# Work to be completed
Below, find the line containing "The width and height of the screenshot is (703, 539)." and the line containing "Activate the draw/edit tool on map"; reproduce exactly those two and every line between them, omitting pictures.

Record extracts below:

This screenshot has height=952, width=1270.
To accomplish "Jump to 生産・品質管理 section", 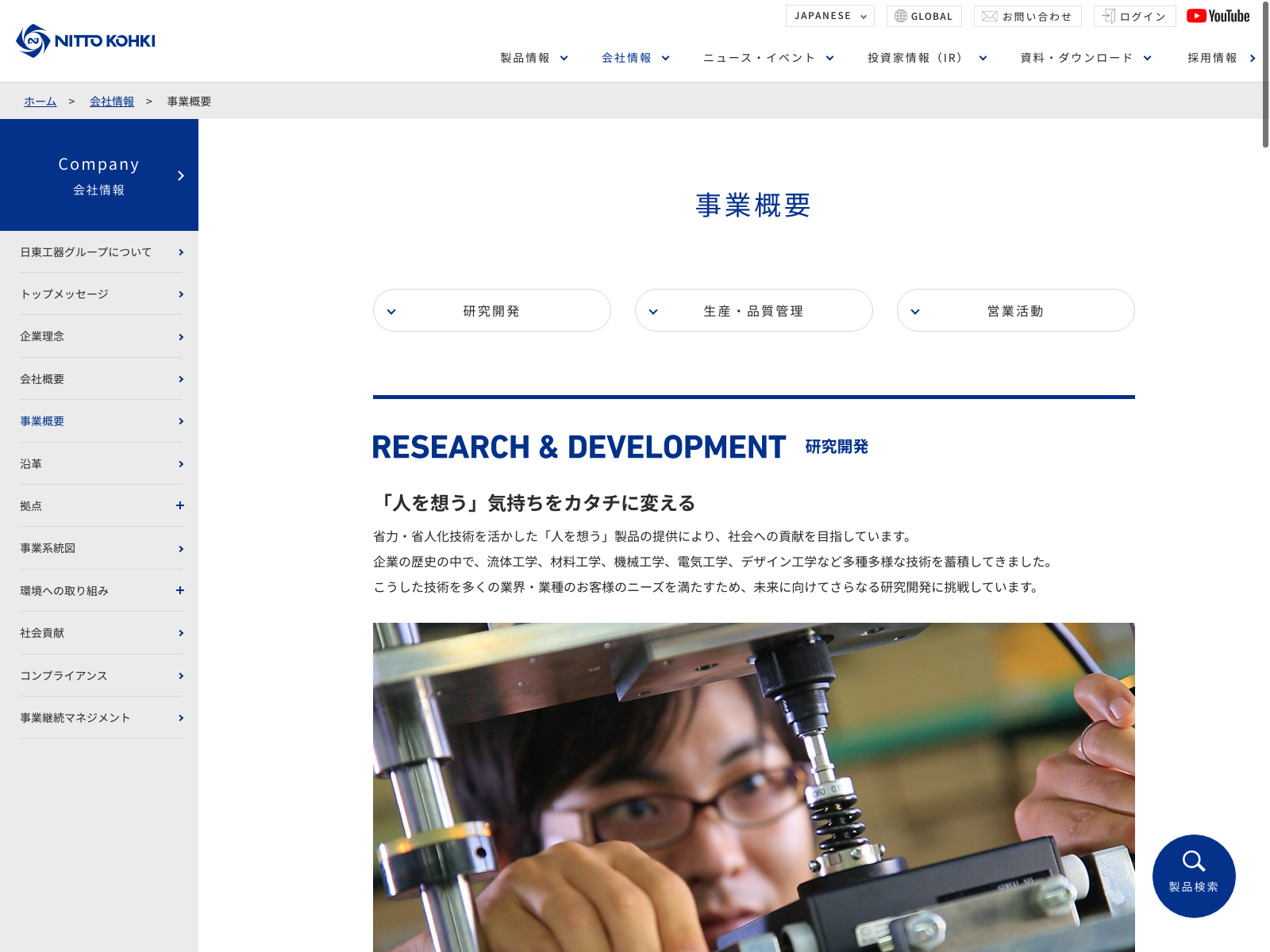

End of Record extracts.
Record extracts below:

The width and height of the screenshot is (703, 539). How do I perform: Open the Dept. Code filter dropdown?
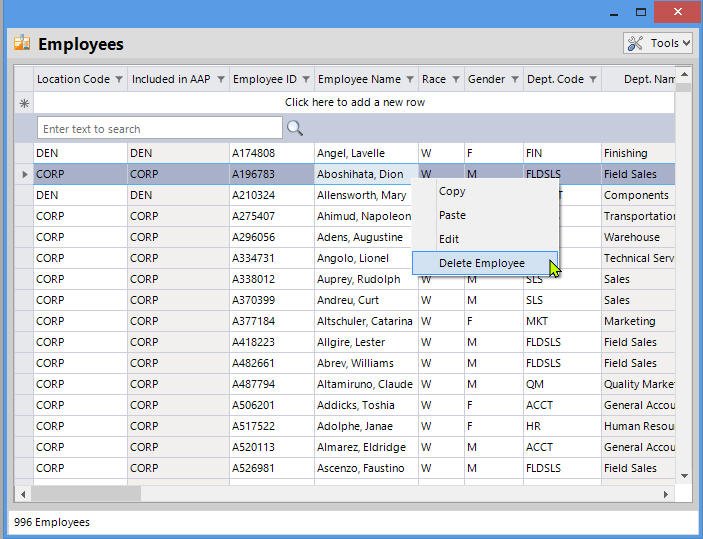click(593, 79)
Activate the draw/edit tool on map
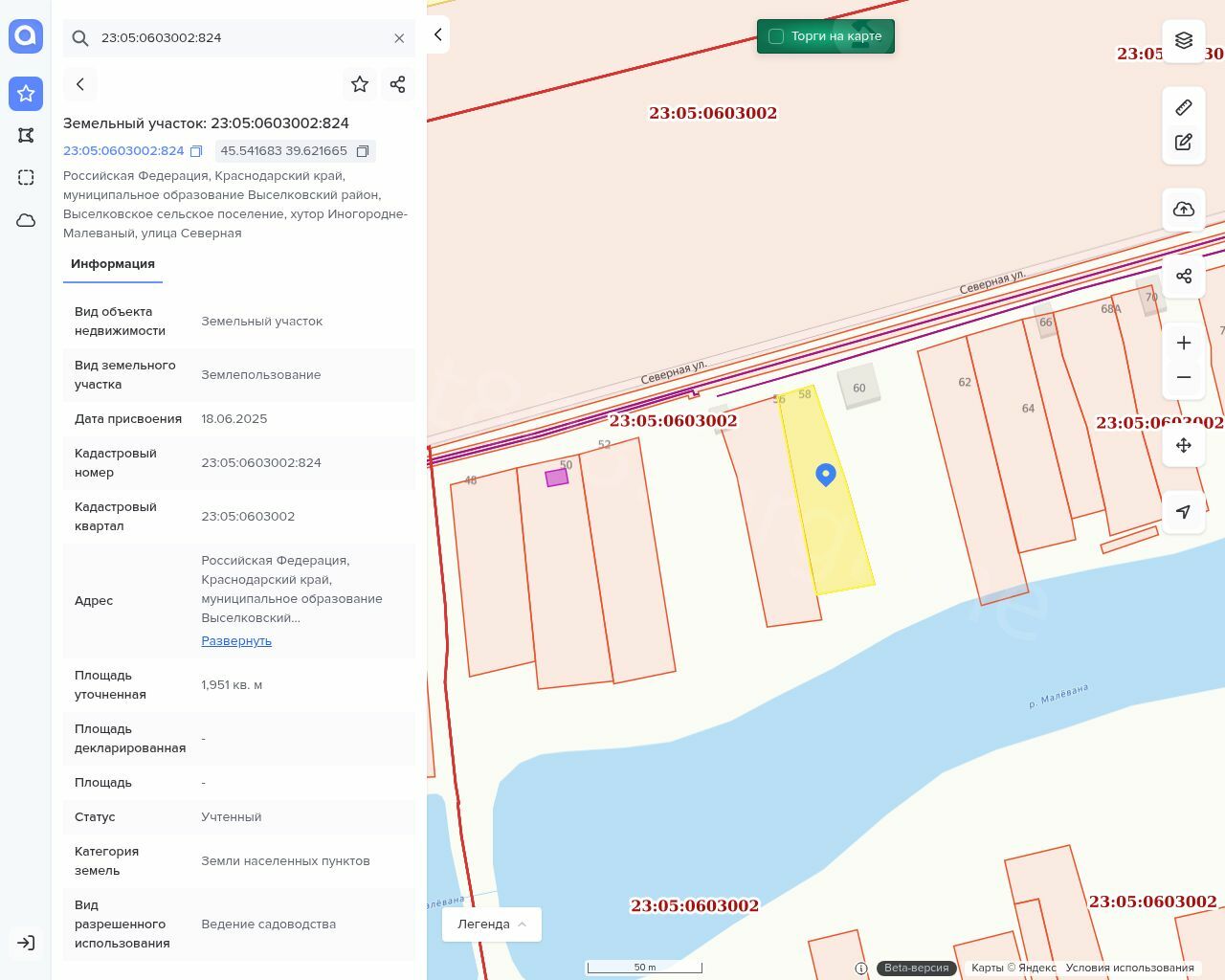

End of Record extracts.
Record extracts below:

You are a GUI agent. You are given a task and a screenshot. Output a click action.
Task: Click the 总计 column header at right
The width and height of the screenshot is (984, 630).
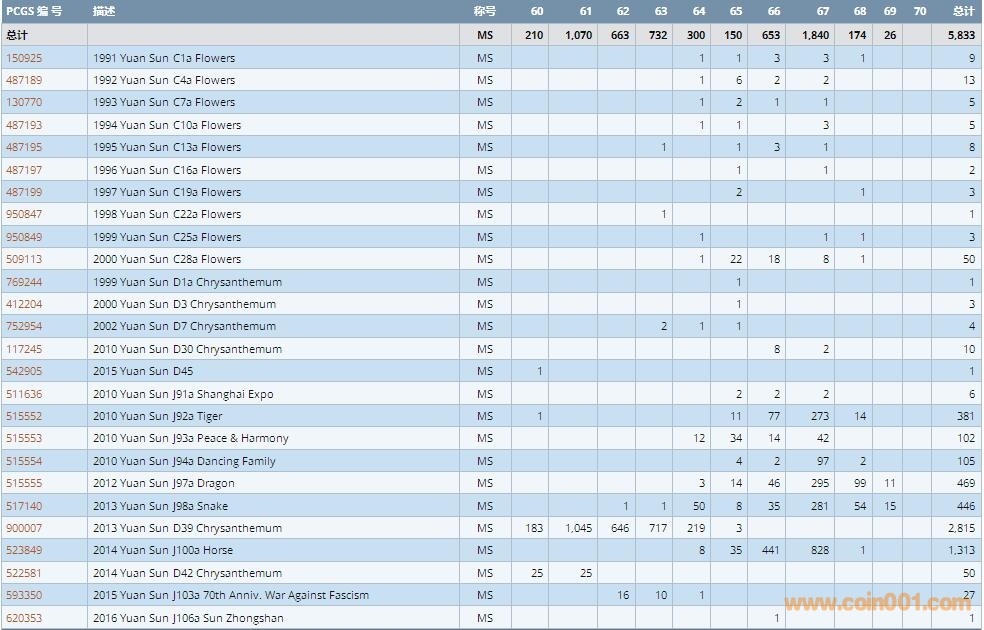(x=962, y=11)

End of Record extracts.

# Response to the task
The width and height of the screenshot is (703, 539). How do I perform: Open the Dept. Code filter dropdown?
click(593, 79)
Activate the draw/edit tool on map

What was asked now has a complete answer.